All eukaryotic transposases studied thus far contain two major functional domains. The N-terminal region is responsible for DNA binding to the TIRs of their cognate transposons, whereas the C-terminal region contains the catalytic domain responsible for cleavage and joining reaction of the so-called cut-and-paste transposition reaction (10). Therefore, the MAR region might have been recruited for its DNA-binding capabilities rather than for its catalytic activities. In support of this hypothesis, the third D amino acid constituting the DD34D catalytic triad of mariner transposases (10) is mutated to N in all MAR primate sequences examined, whereas the triad is conserved in the consensus Hsmar1 sequence (Fig. 3a; see also Fig. 7, which is published as supporting information on the PNAS web site). Alteration of this amino acid in the Drosophila mos1 mariner transposase abolishes its catalytic activity (27). Furthermore, we were unable to detect transposition of an artificial Hsmar1 transposon upon forced expression of the MAR transposase by using an in vivo assay in Escherichia coli (28), whereas the same assay showed high frequency of transposition of the active Himar1 element upon expression of its cognate transposase (data not shown).

Fig. 3.

Fig. 3.

In vitro DNA-binding activity and specificity of the MAR domain of SETMAR. (a) Schematic representation of the SETMAR protein and its predicted features: pre-SET (p-S), helix–turn–helix motif (HTH), and DDN triad (positions of the original catalytic amino acid triad of the MAR region). The protein multiple alignment on the right shows that the triad is DD34N (∗) in all of the SETMAR protein sequences examined (naming convention as in Fig. 2) instead of the typical DD34D motif of the Hsmar1 and Hsmar2 consensus transposase sequences (14, 22) and all known active mariner transposases, such as mos1 from Drosophila melanogaster (Mos1-Dm). Dots indicate identity with top sequence, and numbers indicate the number of amino acids between the sequence portions shown. (b) In vitro DNA-binding activity and specificity of purified MAR protein domain. EMSA of various TIR double-stranded oligonucleotides mixed with a purified recombinant peptide corresponding to MBP domain alone (top lane) or to the entire MAR region fused to a N-terminal MBP domain (all other lanes). The TIR oligonucleotides were designed by using the consensus Hsmar1 or Hsmar2 sequences (14, 22) and their characteristic flanking TA target site duplication. Base substitutions relative to the Hsmar1 TIR are in bold and underlined. The EMSA autoradiography shows shifted DNA (bound) on the right side of the gel, whereas input DNA (unbound) is on the left side. MARx7/8 corresponds to a mixture of two oligonucleotides, none of which are bound by the purified protein. (c) Mapping of the MAR region involved in DNA binding. EMSA of either the Hsmar1 or Hsmar2 TIR oligonucleotides with four recombinant purified peptides corresponding to the entire MAR peptide (lane 1), the first 126 (lane 2) or 92 (lane 3) aa of the MAR peptide fused to a N-terminal MBP tag, or the MBP alone (lane 4). Two shifted bands can be seen when the Hsmar1 TIR oligonucleotide is mixed with either peptide 1 or peptide 2. Based on previous in vitro studies of mariner DNA-binding activities (2326), we interpret complex (Cplx) 3 as a single oligonucleotide with a protein dimer, whereas the upper bands may correspond to tetramers of protein bound to single (Cplx 2) or paired (Cplx 1) oligonucleotides.
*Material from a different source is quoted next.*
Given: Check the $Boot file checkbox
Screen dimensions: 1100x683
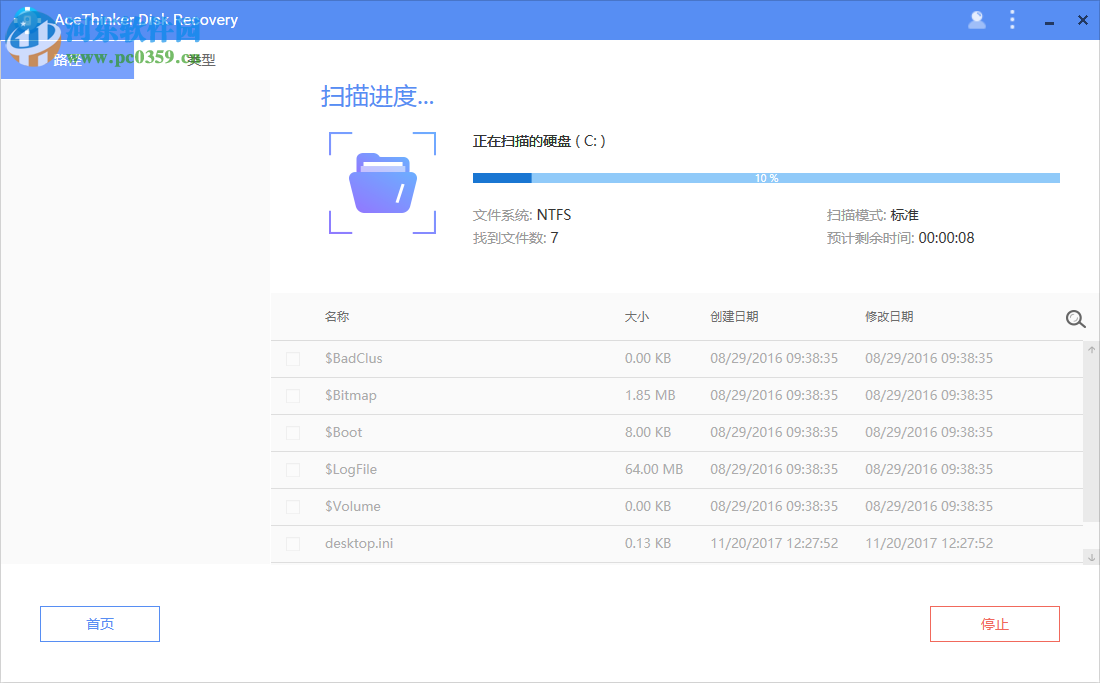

By contrast with the C-terminal region, the N-terminal half of MAR is highly conserved in all anthropoid lineages (Fig. 7), suggesting that the MAR protein may have retained its ancestral DNA-binding activity. Because all mariner-like transposases studied so far specifically bind to the TIRs of their cognate transposons (24, 25, 27, 30), we tested the ability of the MAR domain to recognize DNA sequence motifs identical or very similar to the TIR of Hsmar1 elements. The entire human MAR peptide (343 aa) was expressed in E. coli, purified as a fusion protein with a N-terminal maltose-binding protein (MBP)-MAR domain and incubated with radiolabeled double-stranded DNA oligonucleotides corresponding to the consensus Hsmar1 TIR (14). EMSA resulted in a strong DNA shift when MBP-MAR was mixed to the Hsmar1 TIR (Fig. 3b, second lane), but no shift when only MBP was incubated (Fig. 3b, first lane). These results demonstrate that the MAR peptide interacts in vitro with the consensus TIR sequence of Hsmar1 transposons. Additional EMSA with a series of mutant Hsmar1 TIR oligonucleotides and the Hsmar2 TIR (22) refined the location of the MAR-binding site (MBS) to a 19-bp motif within the consensus Hsmar1 TIR sequence (Fig. 3b). The binding appears highly specific because replacing virtually any consecutive dinucleotides within this motif (except for TIR variant MARx10) drastically reduces the amount of shifted DNA (Fig. 3b and data not shown). The location of the MAR-binding site within the Hsmar1 TIR is consistent with those of other mariner transposase-binding sites (26, 31).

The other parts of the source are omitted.